Item-finding records:
↓

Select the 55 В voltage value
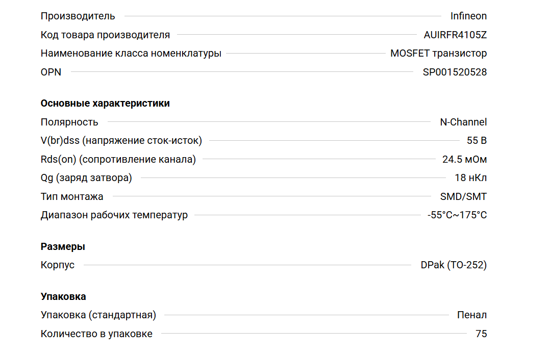550x354 pixels. (477, 140)
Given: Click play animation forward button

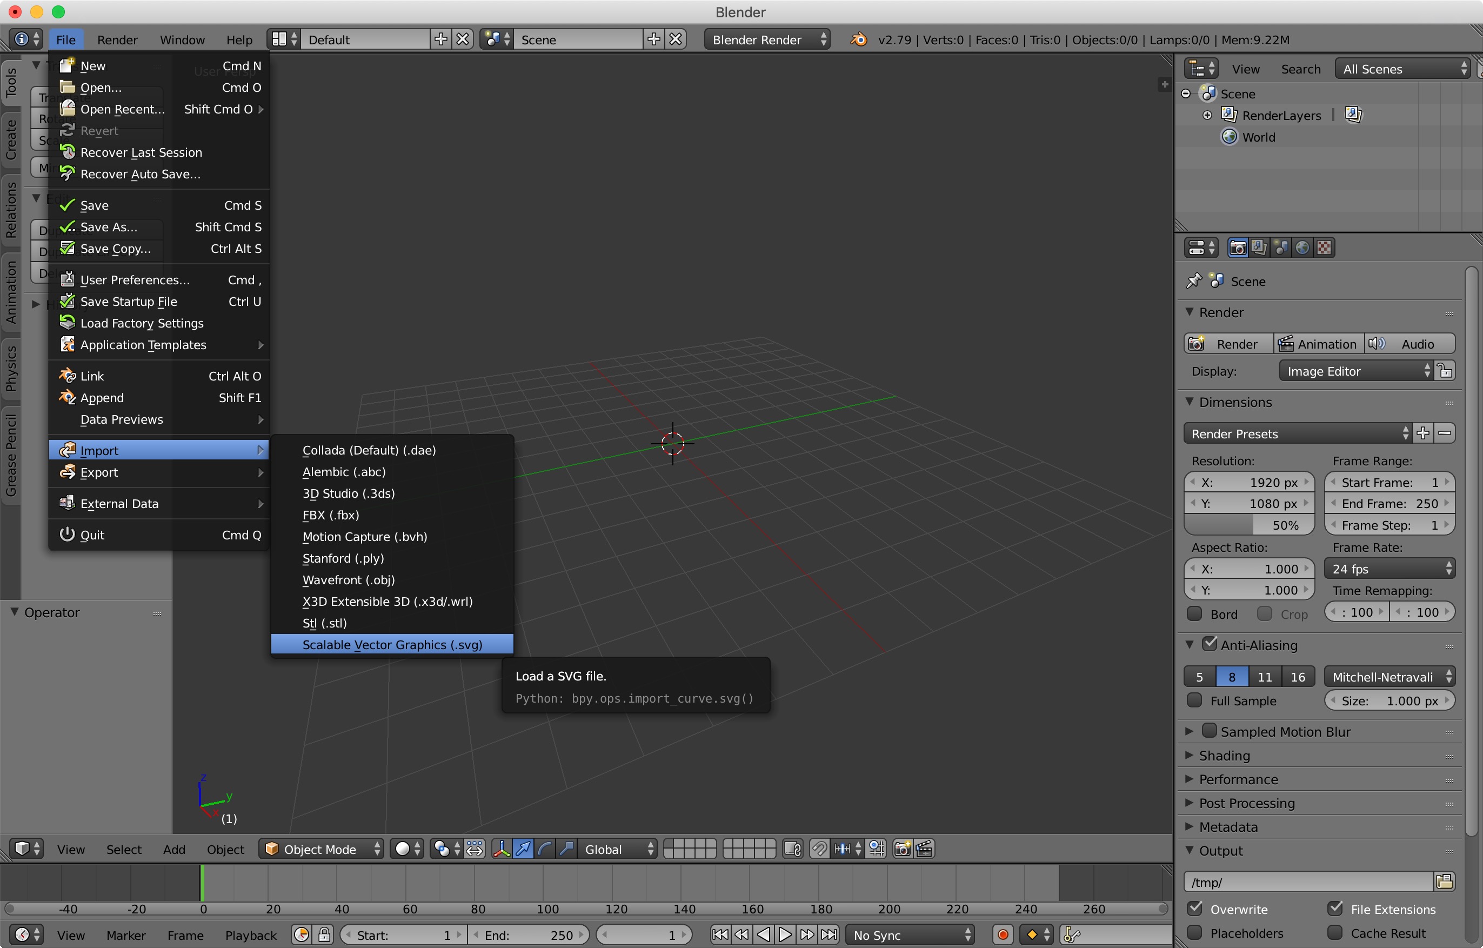Looking at the screenshot, I should coord(785,934).
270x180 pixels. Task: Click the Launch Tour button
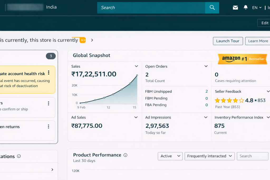click(x=228, y=41)
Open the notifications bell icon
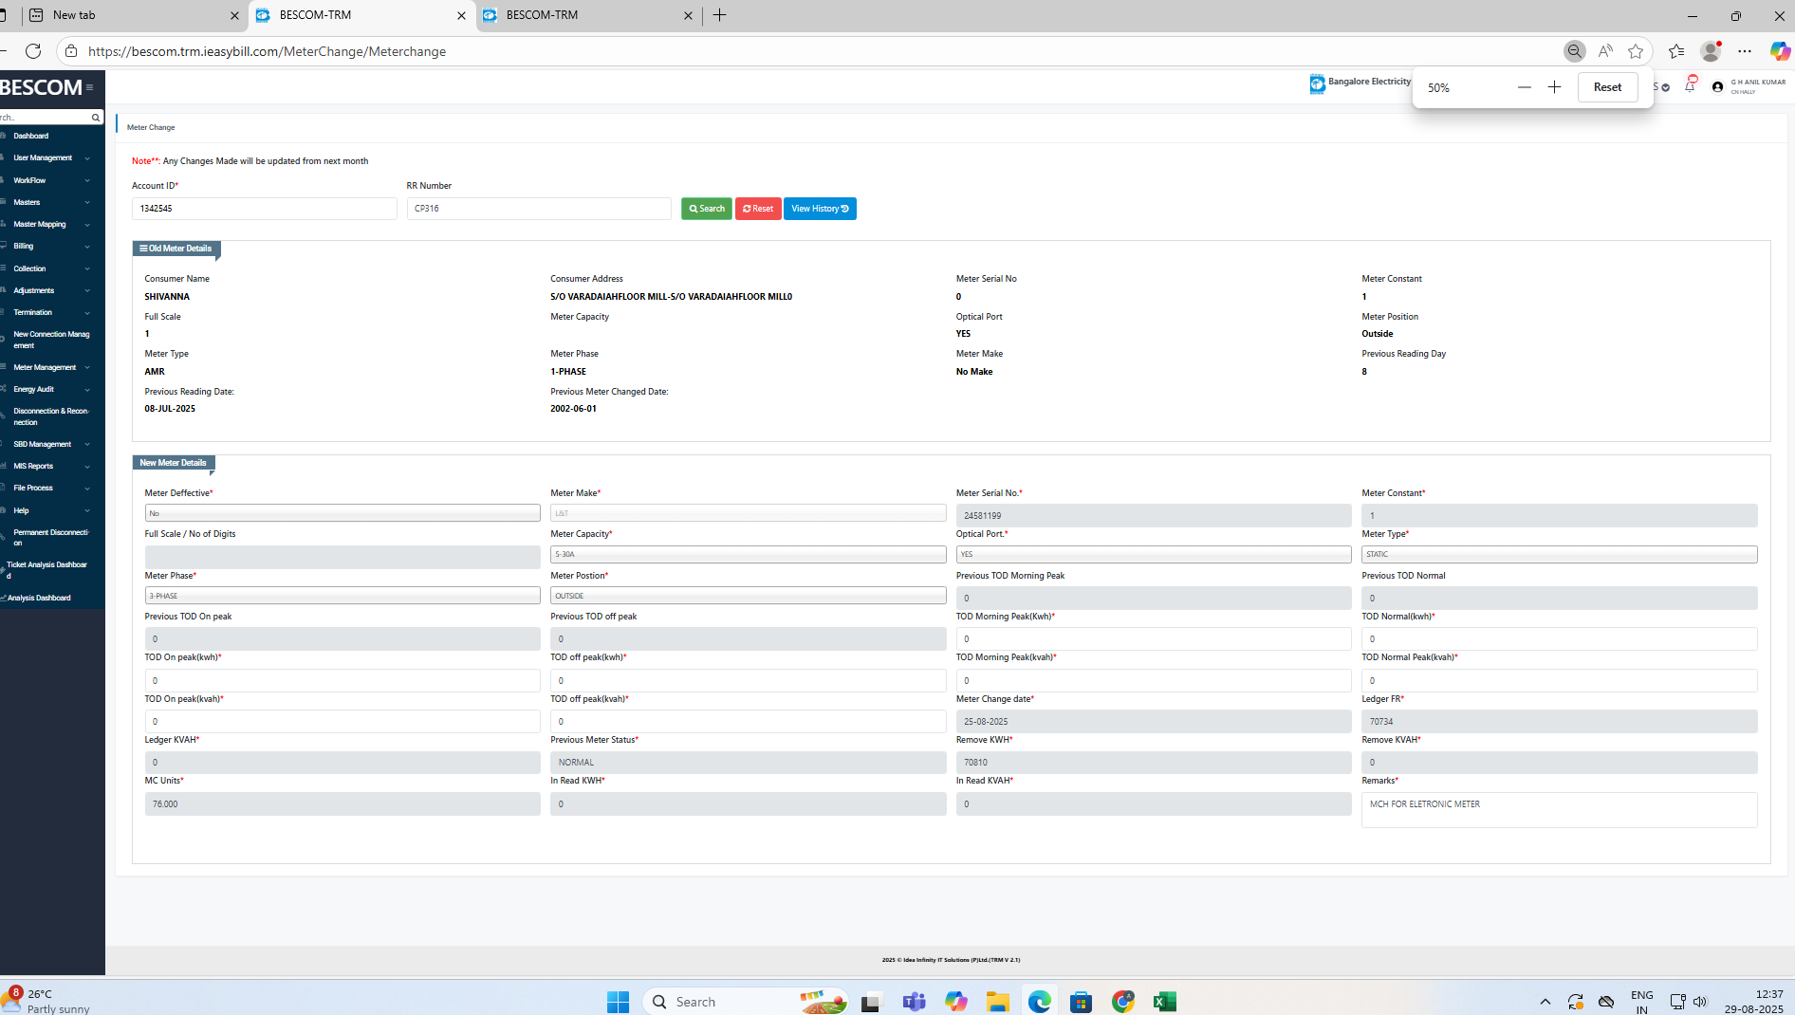 click(x=1690, y=86)
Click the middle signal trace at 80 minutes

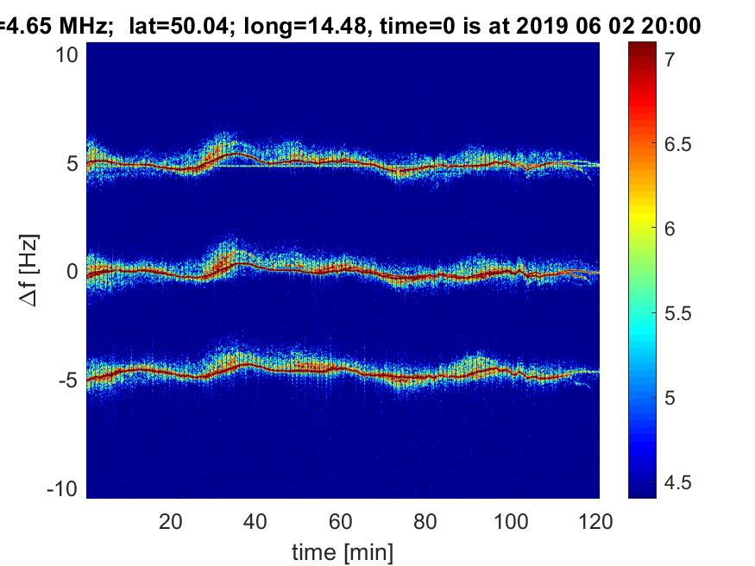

↑

Short problem: Update the material from its start through the line containing "click(x=1690, y=86)", replacing "button" with "control" and changing nothing else. Leave the pictures out of your answer.

Output below:
Select the 55 В voltage value
550x354 pixels. (477, 140)
Given: Click play animation forward control

Looking at the screenshot, I should coord(785,934).
270x180 pixels. Task: Click the Launch Tour control
click(x=228, y=41)
Open the notifications bell icon
 click(x=1690, y=86)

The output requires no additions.